┌─ Exercise input
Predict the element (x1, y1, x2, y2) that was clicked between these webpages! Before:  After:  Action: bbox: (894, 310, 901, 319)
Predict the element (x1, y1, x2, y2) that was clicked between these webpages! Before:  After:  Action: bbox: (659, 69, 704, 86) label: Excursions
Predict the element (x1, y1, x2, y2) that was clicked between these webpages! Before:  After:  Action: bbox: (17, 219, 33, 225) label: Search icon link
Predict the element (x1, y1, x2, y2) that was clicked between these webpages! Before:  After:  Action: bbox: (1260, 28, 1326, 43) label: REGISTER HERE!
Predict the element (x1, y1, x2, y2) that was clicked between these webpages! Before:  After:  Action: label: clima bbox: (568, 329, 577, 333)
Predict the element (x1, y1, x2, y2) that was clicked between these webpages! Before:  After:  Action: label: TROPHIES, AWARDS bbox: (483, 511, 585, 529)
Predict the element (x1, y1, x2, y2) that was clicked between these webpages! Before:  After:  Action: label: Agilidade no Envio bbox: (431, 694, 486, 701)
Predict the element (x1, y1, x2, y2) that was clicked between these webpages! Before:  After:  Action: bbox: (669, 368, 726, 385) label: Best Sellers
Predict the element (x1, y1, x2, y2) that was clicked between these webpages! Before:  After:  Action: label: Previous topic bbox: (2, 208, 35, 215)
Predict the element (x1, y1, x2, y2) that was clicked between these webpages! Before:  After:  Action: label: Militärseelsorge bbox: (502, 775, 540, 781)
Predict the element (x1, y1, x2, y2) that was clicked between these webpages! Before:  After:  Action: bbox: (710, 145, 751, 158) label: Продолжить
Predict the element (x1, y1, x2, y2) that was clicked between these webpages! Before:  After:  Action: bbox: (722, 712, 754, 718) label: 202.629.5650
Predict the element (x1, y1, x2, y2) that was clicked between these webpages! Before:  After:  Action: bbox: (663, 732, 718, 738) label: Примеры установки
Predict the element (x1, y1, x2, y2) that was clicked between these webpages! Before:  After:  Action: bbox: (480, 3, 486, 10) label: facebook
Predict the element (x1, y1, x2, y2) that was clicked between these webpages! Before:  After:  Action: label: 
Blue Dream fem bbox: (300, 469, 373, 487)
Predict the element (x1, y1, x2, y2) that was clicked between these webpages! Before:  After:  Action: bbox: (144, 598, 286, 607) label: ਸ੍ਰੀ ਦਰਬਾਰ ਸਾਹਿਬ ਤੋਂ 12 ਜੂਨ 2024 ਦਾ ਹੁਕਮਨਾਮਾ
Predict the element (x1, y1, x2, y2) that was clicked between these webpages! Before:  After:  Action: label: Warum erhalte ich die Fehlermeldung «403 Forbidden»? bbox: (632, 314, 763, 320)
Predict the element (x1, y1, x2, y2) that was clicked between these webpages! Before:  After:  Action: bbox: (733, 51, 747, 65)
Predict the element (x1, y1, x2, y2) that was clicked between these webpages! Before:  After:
└─
_Stated exercise_.
Please reproduce every one of the entries above word for word, without changing anything.

_Task output_.
Predict the element (x1, y1, x2, y2) that was clicked between these webpages! Before:  After:  Action: bbox: (894, 310, 901, 319)
Predict the element (x1, y1, x2, y2) that was clicked between these webpages! Before:  After:  Action: bbox: (659, 69, 704, 86) label: Excursions
Predict the element (x1, y1, x2, y2) that was clicked between these webpages! Before:  After:  Action: bbox: (17, 219, 33, 225) label: Search icon link
Predict the element (x1, y1, x2, y2) that was clicked between these webpages! Before:  After:  Action: bbox: (1260, 28, 1326, 43) label: REGISTER HERE!
Predict the element (x1, y1, x2, y2) that was clicked between these webpages! Before:  After:  Action: label: clima bbox: (568, 329, 577, 333)
Predict the element (x1, y1, x2, y2) that was clicked between these webpages! Before:  After:  Action: label: TROPHIES, AWARDS bbox: (483, 511, 585, 529)
Predict the element (x1, y1, x2, y2) that was clicked between these webpages! Before:  After:  Action: label: Agilidade no Envio bbox: (431, 694, 486, 701)
Predict the element (x1, y1, x2, y2) that was clicked between these webpages! Before:  After:  Action: bbox: (669, 368, 726, 385) label: Best Sellers
Predict the element (x1, y1, x2, y2) that was clicked between these webpages! Before:  After:  Action: label: Previous topic bbox: (2, 208, 35, 215)
Predict the element (x1, y1, x2, y2) that was clicked between these webpages! Before:  After:  Action: label: Militärseelsorge bbox: (502, 775, 540, 781)
Predict the element (x1, y1, x2, y2) that was clicked between these webpages! Before:  After:  Action: bbox: (710, 145, 751, 158) label: Продолжить
Predict the element (x1, y1, x2, y2) that was clicked between these webpages! Before:  After:  Action: bbox: (722, 712, 754, 718) label: 202.629.5650
Predict the element (x1, y1, x2, y2) that was clicked between these webpages! Before:  After:  Action: bbox: (663, 732, 718, 738) label: Примеры установки
Predict the element (x1, y1, x2, y2) that was clicked between these webpages! Before:  After:  Action: bbox: (480, 3, 486, 10) label: facebook
Predict the element (x1, y1, x2, y2) that was clicked between these webpages! Before:  After:  Action: label: 
Blue Dream fem bbox: (300, 469, 373, 487)
Predict the element (x1, y1, x2, y2) that was clicked between these webpages! Before:  After:  Action: bbox: (144, 598, 286, 607) label: ਸ੍ਰੀ ਦਰਬਾਰ ਸਾਹਿਬ ਤੋਂ 12 ਜੂਨ 2024 ਦਾ ਹੁਕਮਨਾਮਾ
Predict the element (x1, y1, x2, y2) that was clicked between these webpages! Before:  After:  Action: label: Warum erhalte ich die Fehlermeldung «403 Forbidden»? bbox: (632, 314, 763, 320)
Predict the element (x1, y1, x2, y2) that was clicked between these webpages! Before:  After:  Action: bbox: (733, 51, 747, 65)
Predict the element (x1, y1, x2, y2) that was clicked between these webpages! Before:  After:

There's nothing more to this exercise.